SLOWEST_GROUPING = "slowest"
[docs]def reduce_models(model, sample_sum):
"""Aggregate models across devices and update the model with the new aggregated model parameters.
Args:
model (nn.Module): The model in a device to aggregate.
sample_sum (int): Sum of the total dataset sizes of clients in a device.
"""
dist.all_reduce(sample_sum, op=dist.ReduceOp.SUM)
state = model.state_dict()
for k in state.keys():
dist.all_reduce(state[k], op=dist.ReduceOp.SUM)
state[k] = torch.div(state[k], sample_sum)
model.load_state_dict(state)
[docs]def reduce_models_only_params(model, sample_sum):
"""Aggregate models across devices and update the model with the new aggregated model parameters,
excluding the persistent buffers like BN stats.
Args:
model (nn.Module): The model in a device to aggregate.

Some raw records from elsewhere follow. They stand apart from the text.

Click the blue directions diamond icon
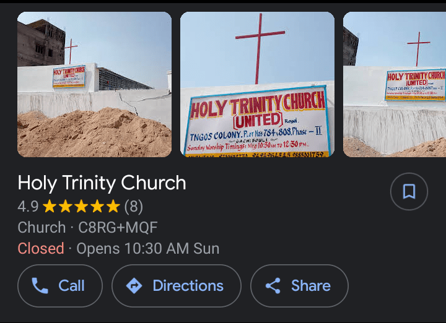The image size is (446, 323). pyautogui.click(x=134, y=285)
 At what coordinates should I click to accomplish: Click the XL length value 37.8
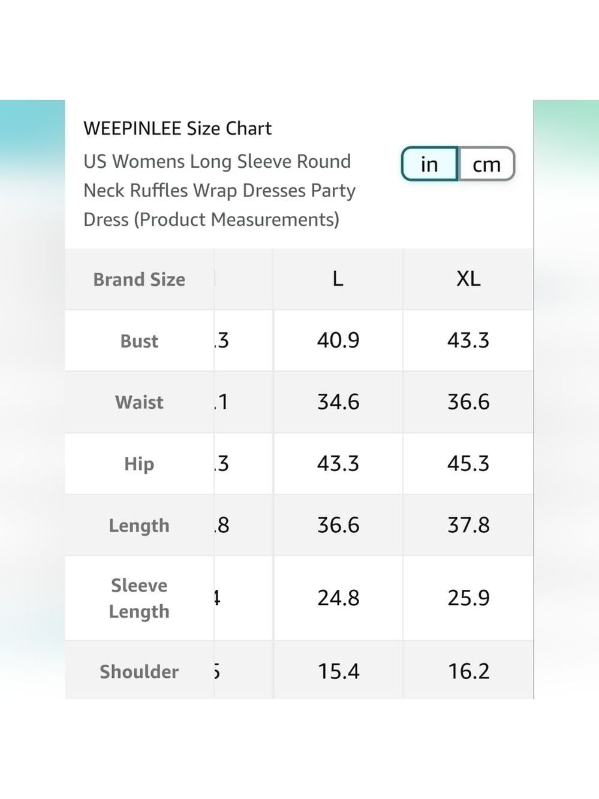coord(468,525)
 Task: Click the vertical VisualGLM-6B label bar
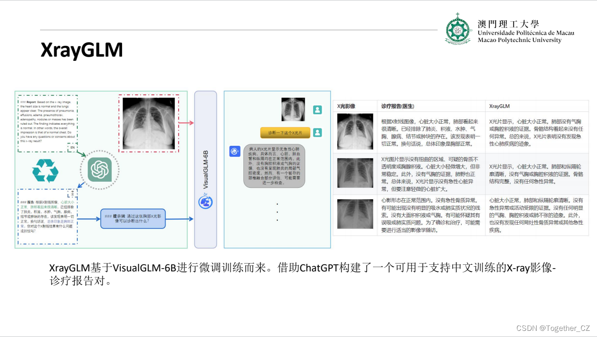(205, 169)
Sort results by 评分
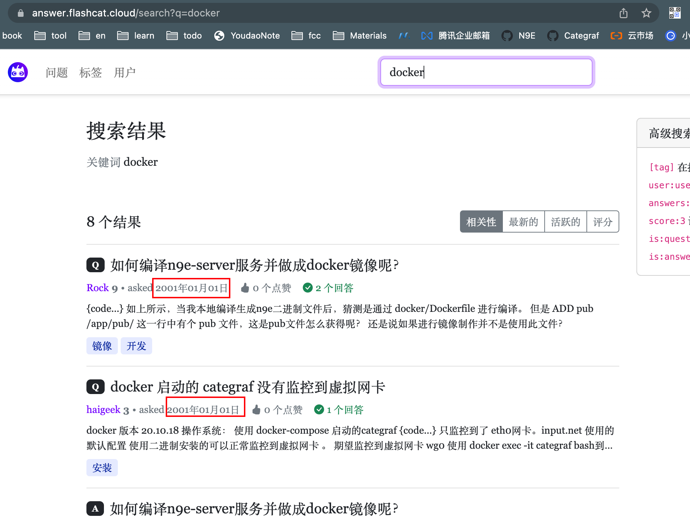 603,222
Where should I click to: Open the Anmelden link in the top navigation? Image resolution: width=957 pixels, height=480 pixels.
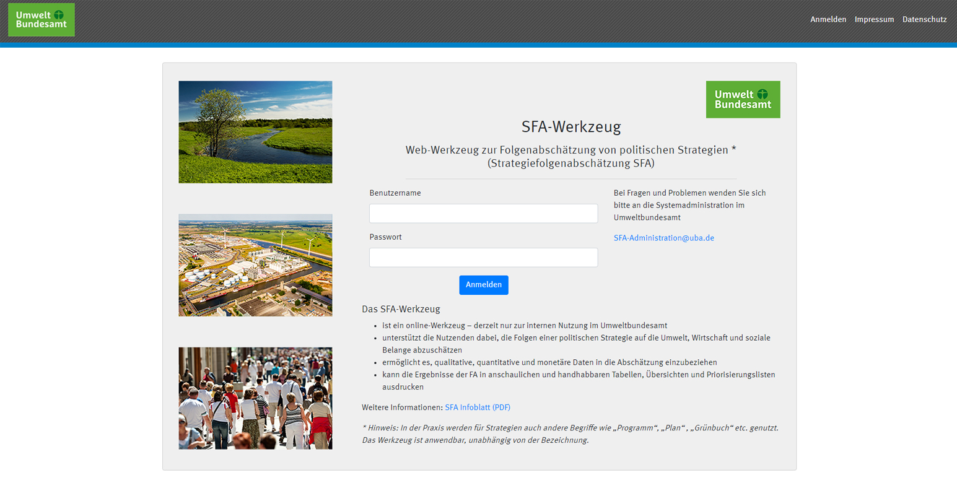tap(828, 19)
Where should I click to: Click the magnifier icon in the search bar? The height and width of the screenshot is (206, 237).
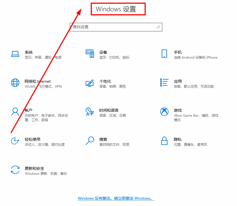point(158,27)
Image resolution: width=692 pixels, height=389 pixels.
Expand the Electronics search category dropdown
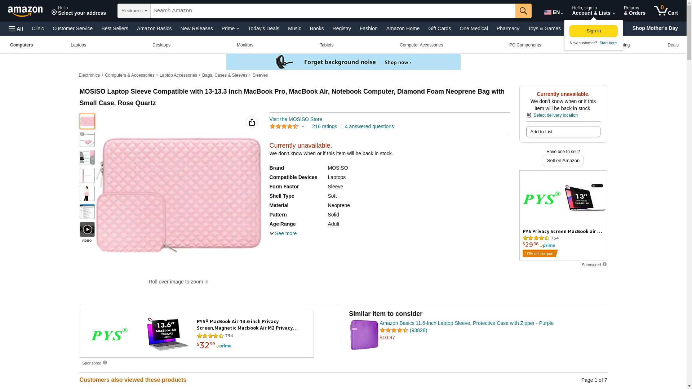pos(134,11)
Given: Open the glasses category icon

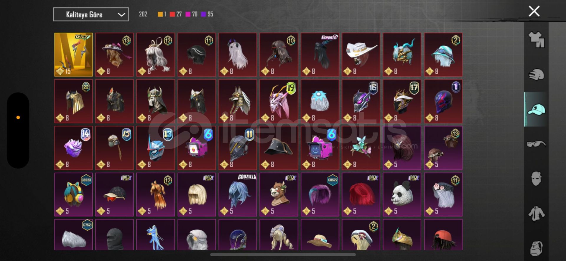Looking at the screenshot, I should 536,144.
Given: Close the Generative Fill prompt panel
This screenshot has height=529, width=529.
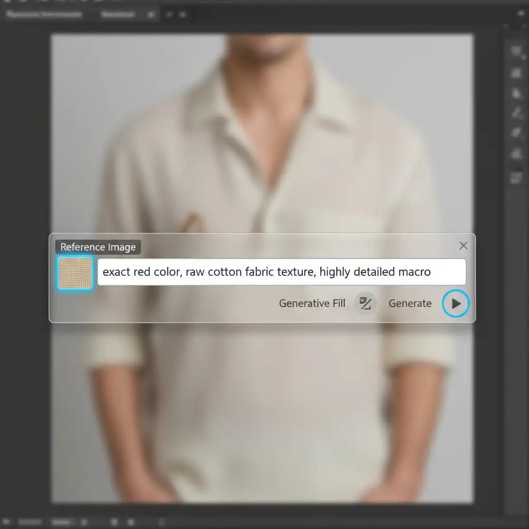Looking at the screenshot, I should 463,246.
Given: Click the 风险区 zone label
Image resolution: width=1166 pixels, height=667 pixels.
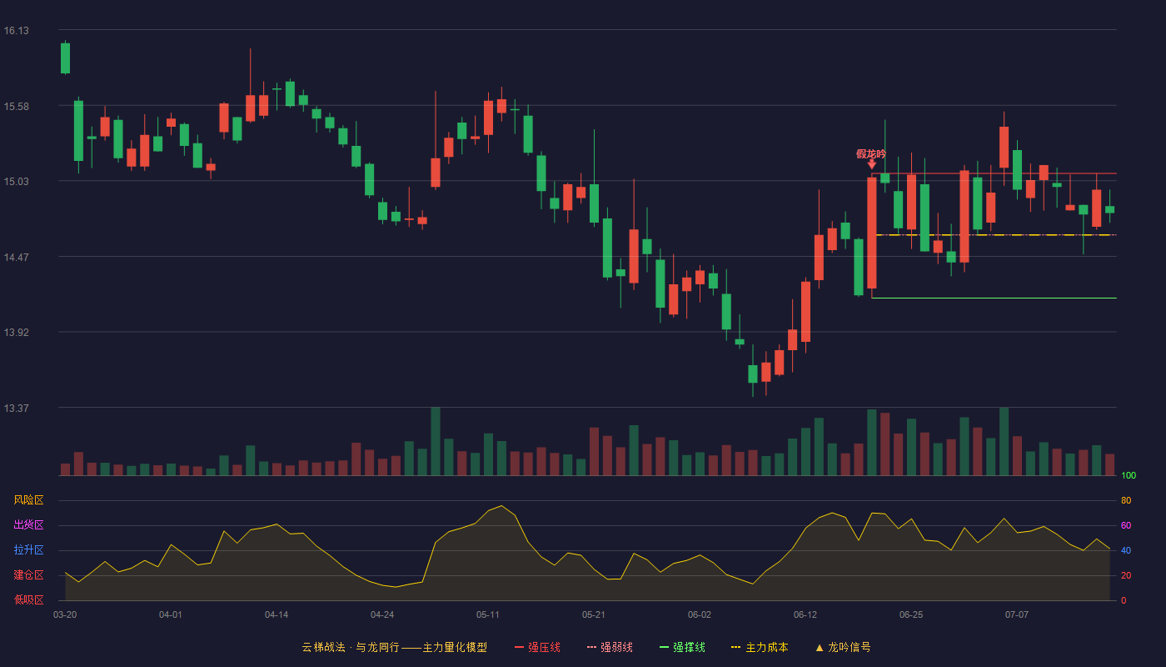Looking at the screenshot, I should click(x=28, y=500).
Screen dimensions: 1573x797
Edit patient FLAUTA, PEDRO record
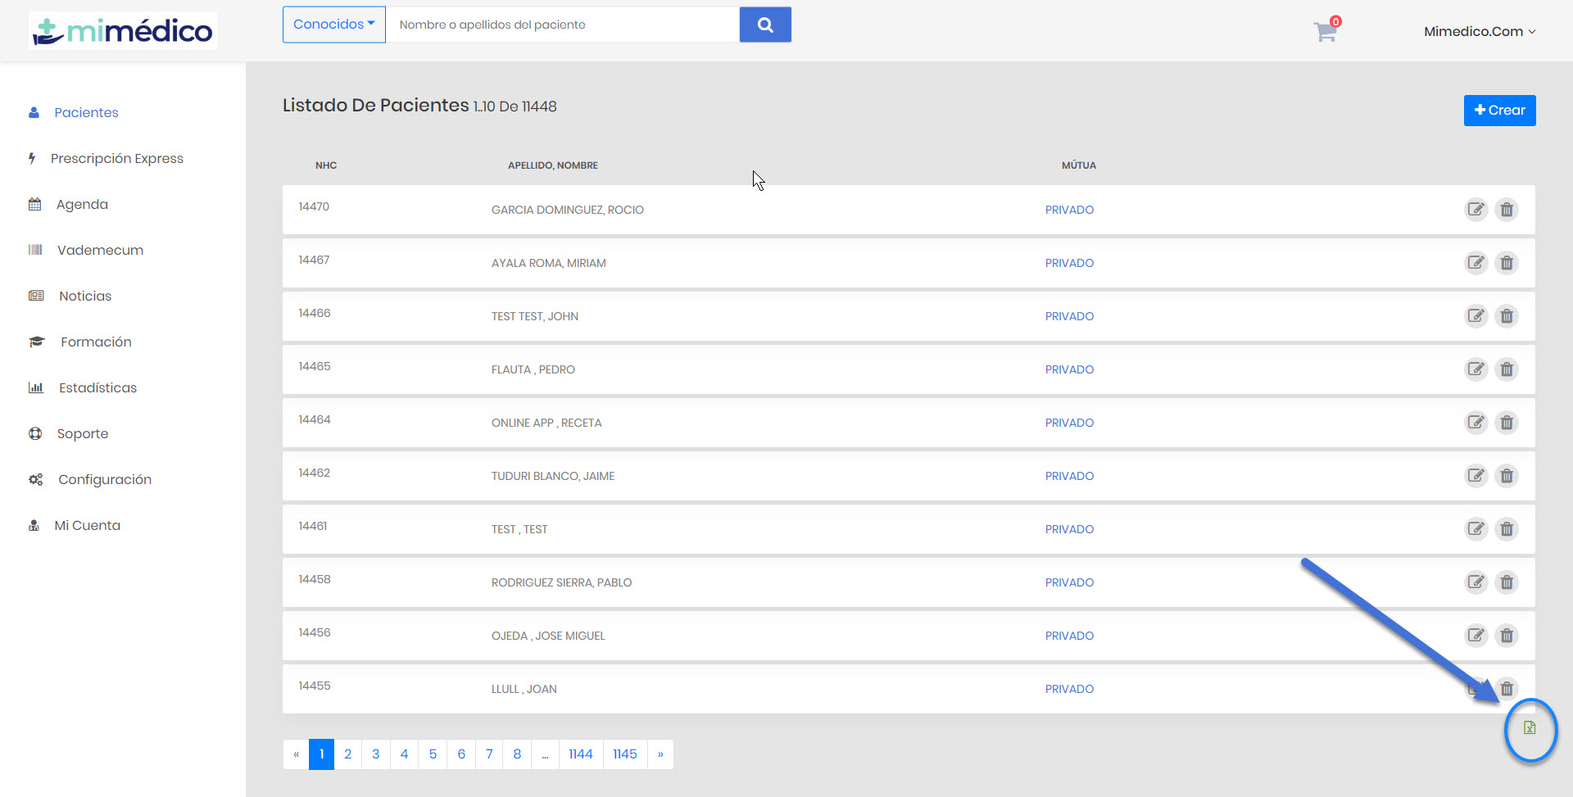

sample_sum (torch.Tensor): Sum of the total dataset sizes of clients in a device.
"""
dist.all_reduce(sample_sum, op=dist.ReduceOp.SUM)
for param in model.parameters():
dist.all_reduce(param.data, op=dist.ReduceOp.SUM)
param.data = torch.div(param.data, sample_sum)
[docs]def reduce_value(value, device):
"""Calculate the sum of the value across devices.
Args:
value (float/int): Value to sum.
device (str): The device where the value is on, either cpu or cuda devices.
Returns:
torch.Tensor: Sum of the values.
"""
v = torch.tensor(value).to(device)
dist.all_reduce(v, op=dist.ReduceOp.SUM)
return v
[docs]def reduce_values(values, device):
"""Calculate the average of values across devices.
Args:
values (list[float|int]): Values to average.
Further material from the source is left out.